Experience Grounds Language
- URL: http://arxiv.org/abs/2004.10151v3
- Date: Mon, 2 Nov 2020 00:40:12 GMT
- Title: Experience Grounds Language
- Authors: Yonatan Bisk, Ari Holtzman, Jesse Thomason, Jacob Andreas, Yoshua
Bengio, Joyce Chai, Mirella Lapata, Angeliki Lazaridou, Jonathan May,
Aleksandr Nisnevich, Nicolas Pinto, Joseph Turian
- Abstract summary: Language understanding research is held back by a failure to relate language to the physical world it describes and to the social interactions it facilitates.
Despite the incredible effectiveness of language processing models to tackle tasks after being trained on text alone, successful linguistic communication relies on a shared experience of the world.
- Score: 185.73483760454454
- License: http://arxiv.org/licenses/nonexclusive-distrib/1.0/
- Abstract: Language understanding research is held back by a failure to relate language
to the physical world it describes and to the social interactions it
facilitates.
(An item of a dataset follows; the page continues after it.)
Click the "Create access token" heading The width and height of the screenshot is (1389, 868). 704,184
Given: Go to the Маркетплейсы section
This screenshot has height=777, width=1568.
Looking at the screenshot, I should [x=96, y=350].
Despite the incredible effectiveness of language processing models
to tackle tasks after being trained on text alone, successful linguistic
communication relies on a shared experience of the world. It is this shared
experience that makes utterances meaningful.
Natural language processing is a diverse field, and progress throughout its
development has come from new representational theories, modeling techniques,
data collection paradigms, and tasks. We posit that the present success of
representation learning approaches trained on large, text-only corpora requires
the parallel tradition of research on the broader physical and social context
of language to address the deeper questions of communication.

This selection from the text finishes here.